In 2020, Wirecard AG, one of the largest German payment processor and financial services providers, filed for bankruptcy. The media exposed that the company lost €1.9 billion in cash due to fraudulent financial reports and corrupt business practices. Its downfall shone a spotlight on four of the biggest auditing companies in the world, namely KPMG, Ernst and Young (EY), PriceWaterhouseCoopers, and Deloitte. Also known as the Big Four, their credibility and the integrity of their work are now being called into question.
Almost all corporations go through an annual audit. It is conducted by a separate, third-party, private institution that will examine all of the business's financial statements for that year.

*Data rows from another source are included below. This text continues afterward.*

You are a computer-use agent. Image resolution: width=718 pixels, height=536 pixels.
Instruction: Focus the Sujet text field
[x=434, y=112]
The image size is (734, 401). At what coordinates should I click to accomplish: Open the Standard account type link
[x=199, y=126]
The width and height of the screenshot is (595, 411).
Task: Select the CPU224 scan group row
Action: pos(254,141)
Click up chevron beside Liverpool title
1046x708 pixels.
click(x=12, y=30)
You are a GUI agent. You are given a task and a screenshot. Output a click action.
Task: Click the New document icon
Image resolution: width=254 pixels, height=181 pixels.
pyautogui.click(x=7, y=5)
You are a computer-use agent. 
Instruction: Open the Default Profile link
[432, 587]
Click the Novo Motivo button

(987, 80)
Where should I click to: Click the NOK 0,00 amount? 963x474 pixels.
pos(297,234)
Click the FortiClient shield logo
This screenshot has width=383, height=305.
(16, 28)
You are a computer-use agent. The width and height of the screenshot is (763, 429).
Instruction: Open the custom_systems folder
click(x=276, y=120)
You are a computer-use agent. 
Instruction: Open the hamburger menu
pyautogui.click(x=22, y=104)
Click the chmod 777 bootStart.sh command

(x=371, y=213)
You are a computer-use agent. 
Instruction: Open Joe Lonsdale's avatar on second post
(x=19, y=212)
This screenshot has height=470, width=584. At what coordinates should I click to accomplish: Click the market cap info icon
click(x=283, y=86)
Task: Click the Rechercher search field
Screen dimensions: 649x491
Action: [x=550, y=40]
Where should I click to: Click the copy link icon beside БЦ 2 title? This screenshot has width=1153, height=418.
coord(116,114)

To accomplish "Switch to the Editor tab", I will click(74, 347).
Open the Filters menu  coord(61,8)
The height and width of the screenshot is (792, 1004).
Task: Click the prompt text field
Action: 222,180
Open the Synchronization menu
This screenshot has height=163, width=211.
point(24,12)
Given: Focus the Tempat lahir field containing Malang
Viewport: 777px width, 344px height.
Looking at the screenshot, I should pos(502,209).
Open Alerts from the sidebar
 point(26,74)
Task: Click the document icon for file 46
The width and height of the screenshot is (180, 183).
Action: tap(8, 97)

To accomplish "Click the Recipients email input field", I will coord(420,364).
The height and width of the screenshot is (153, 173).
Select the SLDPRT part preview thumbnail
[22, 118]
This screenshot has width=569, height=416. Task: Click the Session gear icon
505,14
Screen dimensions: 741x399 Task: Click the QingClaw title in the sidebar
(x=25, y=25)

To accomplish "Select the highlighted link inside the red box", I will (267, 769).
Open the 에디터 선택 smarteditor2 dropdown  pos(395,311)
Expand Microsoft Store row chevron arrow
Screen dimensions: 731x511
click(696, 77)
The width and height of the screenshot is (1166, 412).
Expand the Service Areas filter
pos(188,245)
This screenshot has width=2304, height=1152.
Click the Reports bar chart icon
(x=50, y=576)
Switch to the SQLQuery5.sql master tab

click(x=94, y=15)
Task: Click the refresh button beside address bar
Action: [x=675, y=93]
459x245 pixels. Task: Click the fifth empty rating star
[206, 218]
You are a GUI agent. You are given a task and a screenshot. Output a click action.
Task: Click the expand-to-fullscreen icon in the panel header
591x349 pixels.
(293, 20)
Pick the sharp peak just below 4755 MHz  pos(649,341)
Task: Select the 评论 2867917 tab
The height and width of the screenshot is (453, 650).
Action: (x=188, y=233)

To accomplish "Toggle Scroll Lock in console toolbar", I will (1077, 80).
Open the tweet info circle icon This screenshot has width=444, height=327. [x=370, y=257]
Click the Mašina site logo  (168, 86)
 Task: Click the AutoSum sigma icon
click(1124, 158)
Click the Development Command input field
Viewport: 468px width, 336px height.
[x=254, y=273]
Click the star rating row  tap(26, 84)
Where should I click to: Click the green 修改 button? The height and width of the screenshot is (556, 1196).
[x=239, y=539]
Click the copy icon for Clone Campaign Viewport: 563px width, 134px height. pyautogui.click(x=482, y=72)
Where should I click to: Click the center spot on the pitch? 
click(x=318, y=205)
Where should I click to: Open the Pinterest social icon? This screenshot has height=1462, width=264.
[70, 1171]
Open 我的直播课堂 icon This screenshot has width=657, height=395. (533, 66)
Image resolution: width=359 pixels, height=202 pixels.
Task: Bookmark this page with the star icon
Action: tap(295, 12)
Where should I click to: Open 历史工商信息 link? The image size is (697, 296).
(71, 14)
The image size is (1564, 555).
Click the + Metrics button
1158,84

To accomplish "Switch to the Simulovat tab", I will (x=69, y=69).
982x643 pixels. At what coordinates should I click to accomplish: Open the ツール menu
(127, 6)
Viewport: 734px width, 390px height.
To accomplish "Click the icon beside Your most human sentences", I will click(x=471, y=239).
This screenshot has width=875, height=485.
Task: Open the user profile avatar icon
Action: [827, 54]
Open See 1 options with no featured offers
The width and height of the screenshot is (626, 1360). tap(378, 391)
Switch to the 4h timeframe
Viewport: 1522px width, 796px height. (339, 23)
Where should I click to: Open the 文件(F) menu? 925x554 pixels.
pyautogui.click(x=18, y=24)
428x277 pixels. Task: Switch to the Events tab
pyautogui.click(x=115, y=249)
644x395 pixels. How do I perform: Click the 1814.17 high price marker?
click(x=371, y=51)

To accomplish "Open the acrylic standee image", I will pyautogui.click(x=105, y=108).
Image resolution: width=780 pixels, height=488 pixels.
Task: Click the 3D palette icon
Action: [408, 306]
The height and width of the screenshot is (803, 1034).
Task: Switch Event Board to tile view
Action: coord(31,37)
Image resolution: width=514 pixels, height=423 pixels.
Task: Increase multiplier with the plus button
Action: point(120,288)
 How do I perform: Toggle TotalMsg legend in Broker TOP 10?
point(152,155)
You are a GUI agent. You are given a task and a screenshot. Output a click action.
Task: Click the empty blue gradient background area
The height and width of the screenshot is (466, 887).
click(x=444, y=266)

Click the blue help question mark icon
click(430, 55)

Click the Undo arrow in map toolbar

Audits double-check the state of a company's financial health. Auditors confirm or question whether what the company has said about its finances is correct or not. An annual audit also provides information about the company so that current and potential investors and stockholders can check: Is it legitimate? Is it a good investment?
Companies hope to achieve an audit marked with an "unmodified opinion", meaning that the auditors saw no issues and have no concerns over the financial statements. However, if the business being audited is missing money or has too much, it's given a "modified opinion". It's a sound system, but what happens when the auditors make mistakes and miss anomalies? Or worse, when they intentionally turn a blind eye to fraud?
Wirecard AG, for example, was a stable company, with many investing their pensions to buy shares. Or so everyone thought. It received "unmodified opinion" audits annually from one of the Big Four, auditors Ernst & Young. Sadly, its stock prices plummeted when news of the fraud emerged.
It raised several questions, including "How did Ernst & Young miss all the signs of fraud"? Did they make miscalculations, or was the auditing process wrong? Did they choose to look the other way? And how many other Wirecard AG's are out there, being given high ratings and stamps of approval by members of the Big Four, using their investor's hard-earned money, but ready to implode at any time?
Is the system flawed? Corporations pay the Big Four to audit them properly. Auditors want to ensure that what they're looking at is correct so they can get paid, which motivates them to overlook any discrepancies in financial records. Conflicts of interest also arise because the Big Four also give consultation advice. In fact, they receive higher revenues from consultations than from auditing. Are they also advising on how to cook the books?
It also does not help that the Big Four are supposedly helping draft financial-related regulatory bills and laws, prompting criticism that they are writing their own rules. But trust them or not, they are possibly the only thing that can provide checks and balances against big corporations. or so we hope.